● **GOAL OF THE EXERCISE**: The full listing below is to be written out exactly.

[[ RECORDS FOR THIS EXERCISE open ]]

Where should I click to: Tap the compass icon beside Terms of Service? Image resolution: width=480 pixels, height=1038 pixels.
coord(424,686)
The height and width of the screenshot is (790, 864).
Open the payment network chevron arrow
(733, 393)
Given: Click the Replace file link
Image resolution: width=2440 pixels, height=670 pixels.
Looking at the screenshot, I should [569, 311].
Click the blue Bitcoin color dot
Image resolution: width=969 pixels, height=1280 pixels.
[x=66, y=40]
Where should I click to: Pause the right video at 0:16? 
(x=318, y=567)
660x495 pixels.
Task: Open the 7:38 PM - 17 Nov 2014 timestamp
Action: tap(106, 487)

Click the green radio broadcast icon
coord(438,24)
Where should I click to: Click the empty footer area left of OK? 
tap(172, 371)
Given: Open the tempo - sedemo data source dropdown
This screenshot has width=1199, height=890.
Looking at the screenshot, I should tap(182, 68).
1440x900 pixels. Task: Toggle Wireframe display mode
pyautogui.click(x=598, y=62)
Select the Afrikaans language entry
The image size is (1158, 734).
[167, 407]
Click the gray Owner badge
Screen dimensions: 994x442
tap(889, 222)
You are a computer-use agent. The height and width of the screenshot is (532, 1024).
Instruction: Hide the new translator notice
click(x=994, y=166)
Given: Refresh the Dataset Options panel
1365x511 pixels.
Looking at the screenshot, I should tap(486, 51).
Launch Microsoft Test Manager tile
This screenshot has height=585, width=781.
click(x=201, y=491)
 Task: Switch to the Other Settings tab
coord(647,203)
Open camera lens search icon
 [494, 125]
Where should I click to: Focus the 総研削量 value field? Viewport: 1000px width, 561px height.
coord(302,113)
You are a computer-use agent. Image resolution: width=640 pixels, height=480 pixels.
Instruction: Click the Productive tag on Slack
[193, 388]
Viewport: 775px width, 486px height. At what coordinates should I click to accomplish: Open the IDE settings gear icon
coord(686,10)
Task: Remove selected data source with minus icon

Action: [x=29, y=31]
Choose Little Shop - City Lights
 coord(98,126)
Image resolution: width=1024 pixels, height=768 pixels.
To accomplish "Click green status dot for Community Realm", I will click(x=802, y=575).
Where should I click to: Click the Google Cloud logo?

[[ RECORDS FOR THIS EXERCISE closed ]]

● **RESPONSE TO THIS TASK**:
Where should I click to: Tap the compass icon beside Terms of Service? Image resolution: width=480 pixels, height=1038 pixels.
coord(424,686)
The height and width of the screenshot is (790, 864).
Open the payment network chevron arrow
(733, 393)
Given: Click the Replace file link
Image resolution: width=2440 pixels, height=670 pixels.
Looking at the screenshot, I should [569, 311].
Click the blue Bitcoin color dot
Image resolution: width=969 pixels, height=1280 pixels.
[x=66, y=40]
Where should I click to: Pause the right video at 0:16? 
(x=318, y=567)
660x495 pixels.
Task: Open the 7:38 PM - 17 Nov 2014 timestamp
Action: tap(106, 487)

Click the green radio broadcast icon
coord(438,24)
Where should I click to: Click the empty footer area left of OK? 
tap(172, 371)
Given: Open the tempo - sedemo data source dropdown
This screenshot has width=1199, height=890.
Looking at the screenshot, I should tap(182, 68).
1440x900 pixels. Task: Toggle Wireframe display mode
pyautogui.click(x=598, y=62)
Select the Afrikaans language entry
The image size is (1158, 734).
[167, 407]
Click the gray Owner badge
Screen dimensions: 994x442
tap(889, 222)
You are a computer-use agent. The height and width of the screenshot is (532, 1024).
Instruction: Hide the new translator notice
click(x=994, y=166)
Given: Refresh the Dataset Options panel
1365x511 pixels.
Looking at the screenshot, I should tap(486, 51).
Launch Microsoft Test Manager tile
This screenshot has height=585, width=781.
click(x=201, y=491)
 Task: Switch to the Other Settings tab
coord(647,203)
Open camera lens search icon
 [494, 125]
Where should I click to: Focus the 総研削量 value field? Viewport: 1000px width, 561px height.
coord(302,113)
You are a computer-use agent. Image resolution: width=640 pixels, height=480 pixels.
Instruction: Click the Productive tag on Slack
[193, 388]
Viewport: 775px width, 486px height. At what coordinates should I click to accomplish: Open the IDE settings gear icon
coord(686,10)
Task: Remove selected data source with minus icon

Action: [x=29, y=31]
Choose Little Shop - City Lights
 coord(98,126)
Image resolution: width=1024 pixels, height=768 pixels.
To accomplish "Click green status dot for Community Realm", I will click(x=802, y=575).
Where should I click to: Click the Google Cloud logo?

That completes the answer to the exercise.